Only one stretch of the data is wanted: the line containing "Renters’ Rights & Resources (264, 2365)", the line containing "Customize Cookie Settings (165, 2383)", and every line between them, copied exactly.
------ Exercise data ------
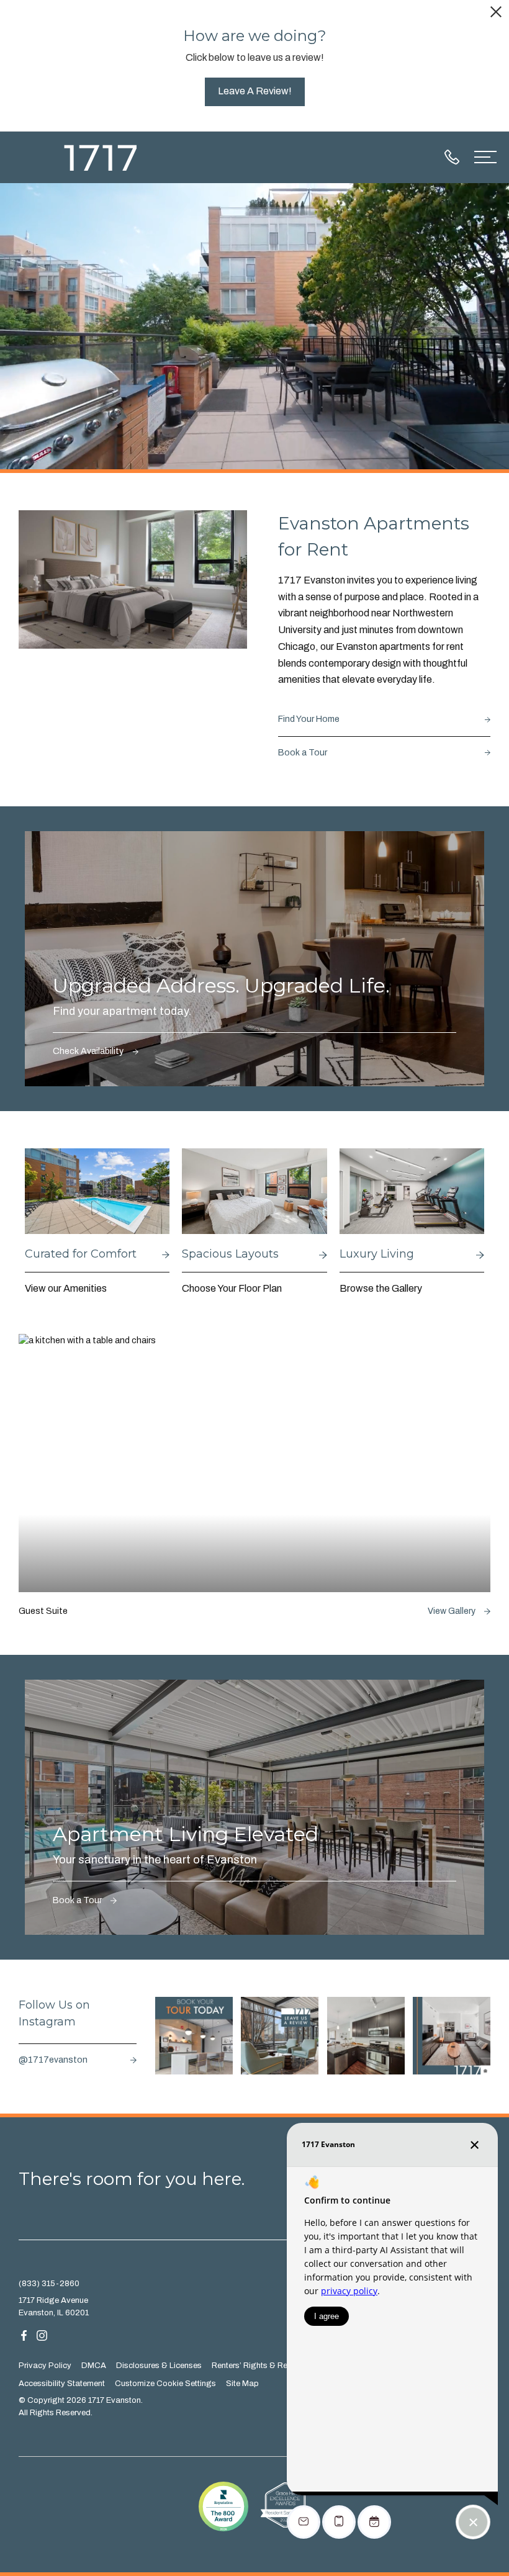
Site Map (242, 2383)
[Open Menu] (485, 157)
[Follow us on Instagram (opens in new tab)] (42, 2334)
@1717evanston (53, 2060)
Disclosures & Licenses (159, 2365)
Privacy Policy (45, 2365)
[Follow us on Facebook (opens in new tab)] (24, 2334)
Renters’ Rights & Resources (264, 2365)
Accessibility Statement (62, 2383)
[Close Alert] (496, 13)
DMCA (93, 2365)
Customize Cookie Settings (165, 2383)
------
------ Exercise data ------
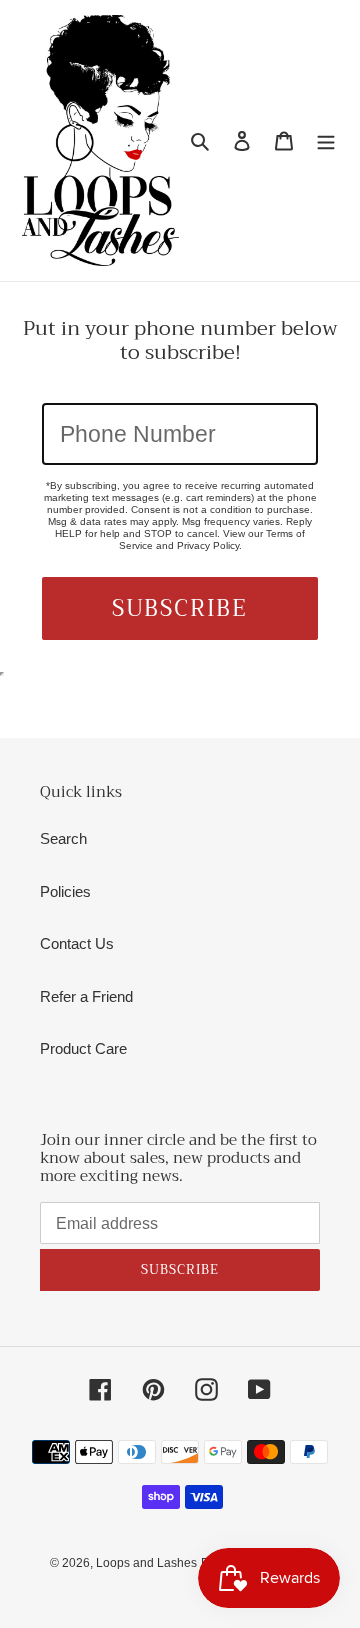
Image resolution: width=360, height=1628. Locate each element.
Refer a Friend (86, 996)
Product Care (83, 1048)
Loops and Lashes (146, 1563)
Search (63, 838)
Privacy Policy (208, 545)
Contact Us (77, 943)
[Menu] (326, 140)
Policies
------
------ Exercise data ------
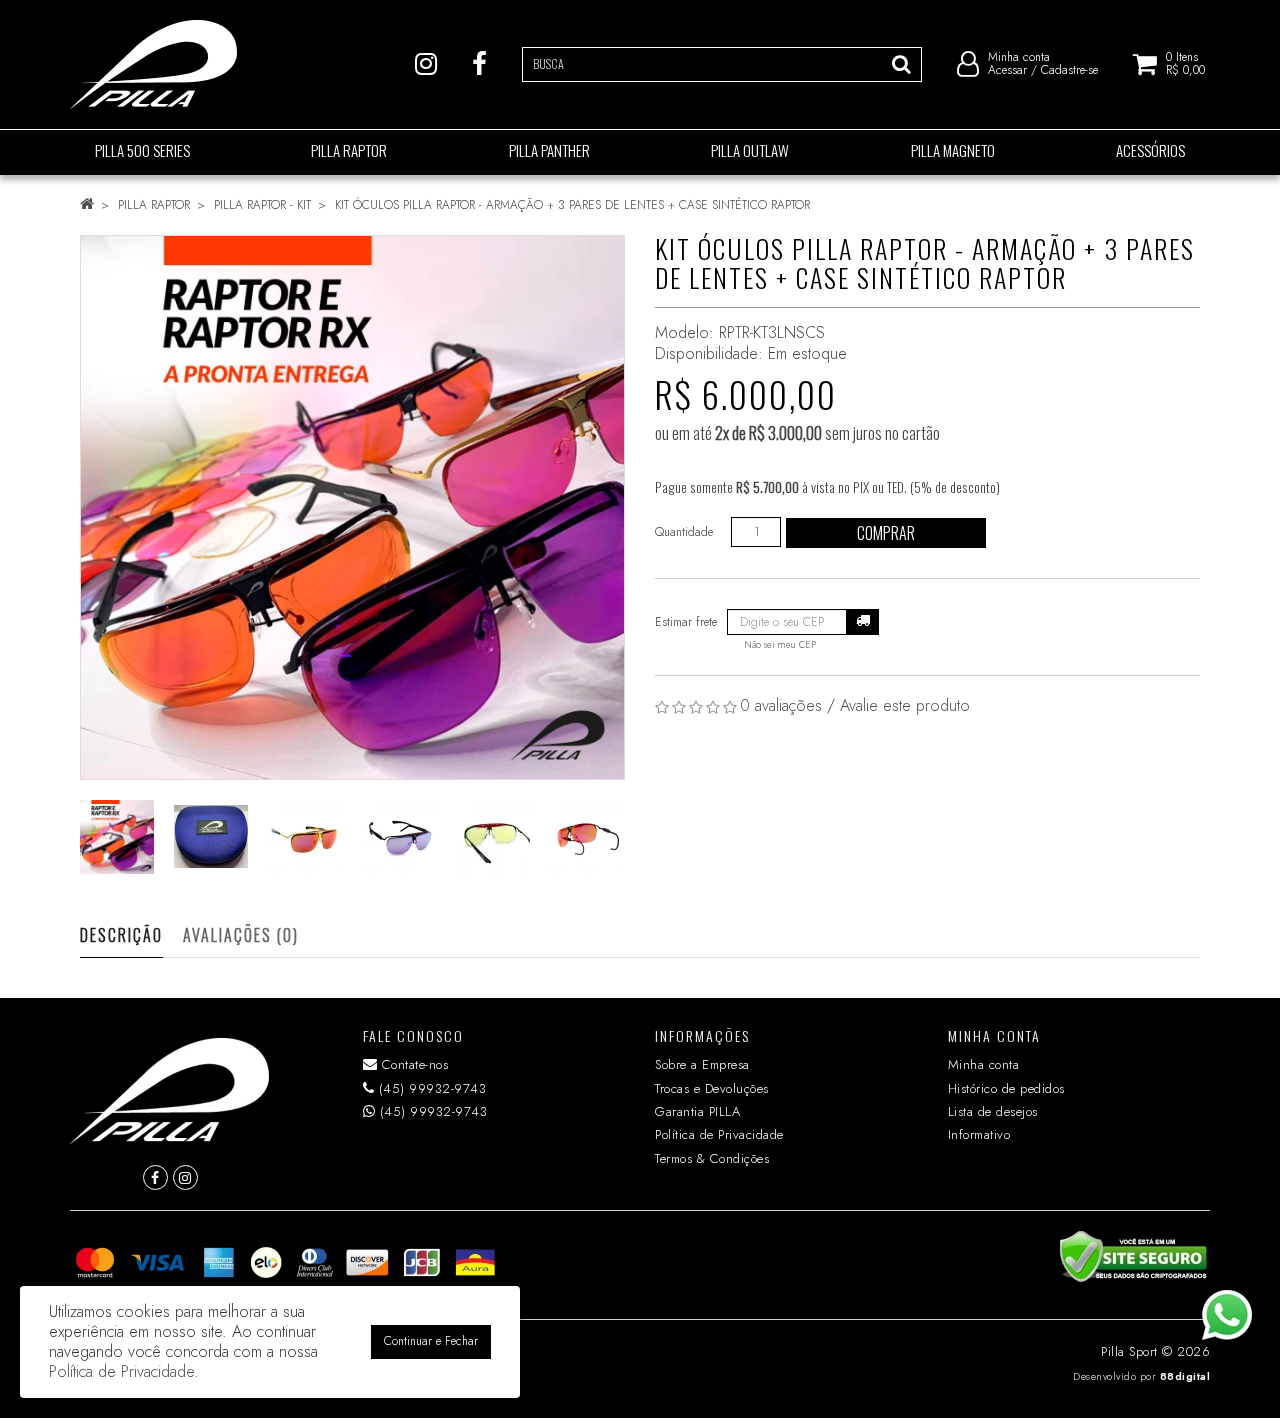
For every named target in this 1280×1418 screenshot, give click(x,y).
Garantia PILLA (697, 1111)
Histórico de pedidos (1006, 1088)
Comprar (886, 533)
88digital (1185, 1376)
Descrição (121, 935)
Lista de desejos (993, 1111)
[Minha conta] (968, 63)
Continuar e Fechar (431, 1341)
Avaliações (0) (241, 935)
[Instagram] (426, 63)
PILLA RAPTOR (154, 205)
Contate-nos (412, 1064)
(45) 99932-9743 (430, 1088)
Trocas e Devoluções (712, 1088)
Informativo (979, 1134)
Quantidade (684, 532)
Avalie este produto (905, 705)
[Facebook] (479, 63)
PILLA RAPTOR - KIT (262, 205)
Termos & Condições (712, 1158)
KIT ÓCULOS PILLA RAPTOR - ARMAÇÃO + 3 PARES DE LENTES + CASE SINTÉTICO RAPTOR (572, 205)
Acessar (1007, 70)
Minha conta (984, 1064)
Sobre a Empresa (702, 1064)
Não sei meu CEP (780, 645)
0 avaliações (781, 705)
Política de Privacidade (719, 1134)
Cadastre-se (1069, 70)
------
• Exercise answer:
Renters’ Rights & Resources (264, 2365)
Accessibility Statement (62, 2383)
[Close Alert] (496, 13)
DMCA (93, 2365)
Customize Cookie Settings (165, 2383)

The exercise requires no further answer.